▶ Exercise goal:
Can you switch "name cell" to "email cell" in the stretch from the line containing "Given: Click the Munoz Avril name cell" through the end of the data, and give those lines back with nothing else changed?
* START Input material *
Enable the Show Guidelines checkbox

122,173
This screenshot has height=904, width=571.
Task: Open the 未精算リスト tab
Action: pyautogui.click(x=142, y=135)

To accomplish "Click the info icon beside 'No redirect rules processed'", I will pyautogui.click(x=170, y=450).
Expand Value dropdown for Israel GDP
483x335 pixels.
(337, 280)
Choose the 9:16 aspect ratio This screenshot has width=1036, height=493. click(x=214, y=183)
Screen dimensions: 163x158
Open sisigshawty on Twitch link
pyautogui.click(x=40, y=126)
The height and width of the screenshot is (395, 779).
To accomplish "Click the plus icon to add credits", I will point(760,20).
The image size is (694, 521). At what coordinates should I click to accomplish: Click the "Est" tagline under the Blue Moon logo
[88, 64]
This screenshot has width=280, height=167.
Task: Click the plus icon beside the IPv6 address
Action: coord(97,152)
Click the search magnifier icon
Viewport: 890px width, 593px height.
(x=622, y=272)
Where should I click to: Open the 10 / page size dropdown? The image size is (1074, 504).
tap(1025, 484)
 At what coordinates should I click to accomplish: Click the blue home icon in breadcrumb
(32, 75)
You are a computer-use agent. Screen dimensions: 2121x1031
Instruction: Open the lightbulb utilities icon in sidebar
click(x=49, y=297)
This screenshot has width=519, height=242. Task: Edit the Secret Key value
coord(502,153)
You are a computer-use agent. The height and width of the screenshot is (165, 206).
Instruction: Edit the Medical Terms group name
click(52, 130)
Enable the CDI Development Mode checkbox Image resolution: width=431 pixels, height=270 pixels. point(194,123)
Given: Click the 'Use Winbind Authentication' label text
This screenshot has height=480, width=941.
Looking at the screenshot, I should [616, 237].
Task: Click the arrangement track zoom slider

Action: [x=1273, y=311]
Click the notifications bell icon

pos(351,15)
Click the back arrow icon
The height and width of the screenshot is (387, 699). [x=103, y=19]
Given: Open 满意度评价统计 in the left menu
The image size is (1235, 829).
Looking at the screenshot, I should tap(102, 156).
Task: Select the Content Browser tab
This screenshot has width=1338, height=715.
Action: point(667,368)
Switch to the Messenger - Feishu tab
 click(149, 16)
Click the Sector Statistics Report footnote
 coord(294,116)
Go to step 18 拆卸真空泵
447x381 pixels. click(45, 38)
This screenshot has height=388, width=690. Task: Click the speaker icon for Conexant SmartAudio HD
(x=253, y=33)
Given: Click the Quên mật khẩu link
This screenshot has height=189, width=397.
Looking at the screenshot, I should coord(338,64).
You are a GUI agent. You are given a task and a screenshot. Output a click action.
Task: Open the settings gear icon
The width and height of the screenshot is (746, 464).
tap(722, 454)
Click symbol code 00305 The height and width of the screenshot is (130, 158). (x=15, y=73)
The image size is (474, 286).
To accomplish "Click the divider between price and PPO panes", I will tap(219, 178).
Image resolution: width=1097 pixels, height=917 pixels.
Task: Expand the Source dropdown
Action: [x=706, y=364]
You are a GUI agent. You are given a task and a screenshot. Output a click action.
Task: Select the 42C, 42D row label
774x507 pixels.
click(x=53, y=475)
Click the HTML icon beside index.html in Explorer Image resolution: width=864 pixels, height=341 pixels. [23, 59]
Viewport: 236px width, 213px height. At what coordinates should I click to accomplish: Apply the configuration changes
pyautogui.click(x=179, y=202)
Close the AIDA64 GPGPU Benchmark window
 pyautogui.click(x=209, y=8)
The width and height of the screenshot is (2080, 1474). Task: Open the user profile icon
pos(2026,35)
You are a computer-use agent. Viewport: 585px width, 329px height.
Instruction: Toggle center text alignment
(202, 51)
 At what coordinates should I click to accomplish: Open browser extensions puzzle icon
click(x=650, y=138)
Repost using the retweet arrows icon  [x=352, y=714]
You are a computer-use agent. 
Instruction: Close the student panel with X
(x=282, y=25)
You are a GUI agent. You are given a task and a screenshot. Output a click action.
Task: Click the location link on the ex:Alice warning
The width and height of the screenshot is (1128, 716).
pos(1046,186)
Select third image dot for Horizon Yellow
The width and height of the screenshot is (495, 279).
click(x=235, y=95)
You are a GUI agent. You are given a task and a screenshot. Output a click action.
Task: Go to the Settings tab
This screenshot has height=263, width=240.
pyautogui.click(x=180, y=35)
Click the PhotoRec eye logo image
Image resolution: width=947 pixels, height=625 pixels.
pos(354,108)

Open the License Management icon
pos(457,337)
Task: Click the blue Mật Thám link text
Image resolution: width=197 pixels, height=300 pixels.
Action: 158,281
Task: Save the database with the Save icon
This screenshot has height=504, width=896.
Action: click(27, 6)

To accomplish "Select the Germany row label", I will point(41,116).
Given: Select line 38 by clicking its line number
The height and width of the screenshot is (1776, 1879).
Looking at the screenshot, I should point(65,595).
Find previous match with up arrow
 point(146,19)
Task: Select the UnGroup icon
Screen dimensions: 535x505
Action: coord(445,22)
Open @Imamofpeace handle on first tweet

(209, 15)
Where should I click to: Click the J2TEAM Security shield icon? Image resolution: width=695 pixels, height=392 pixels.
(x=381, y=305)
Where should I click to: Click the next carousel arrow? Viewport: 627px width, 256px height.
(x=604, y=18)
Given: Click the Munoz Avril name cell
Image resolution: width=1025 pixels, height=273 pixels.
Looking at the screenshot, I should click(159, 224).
* END Input material *
▶ Exercise solution:
Given: Click the Munoz Avril email cell
Image resolution: width=1025 pixels, height=273 pixels.
Looking at the screenshot, I should click(159, 224).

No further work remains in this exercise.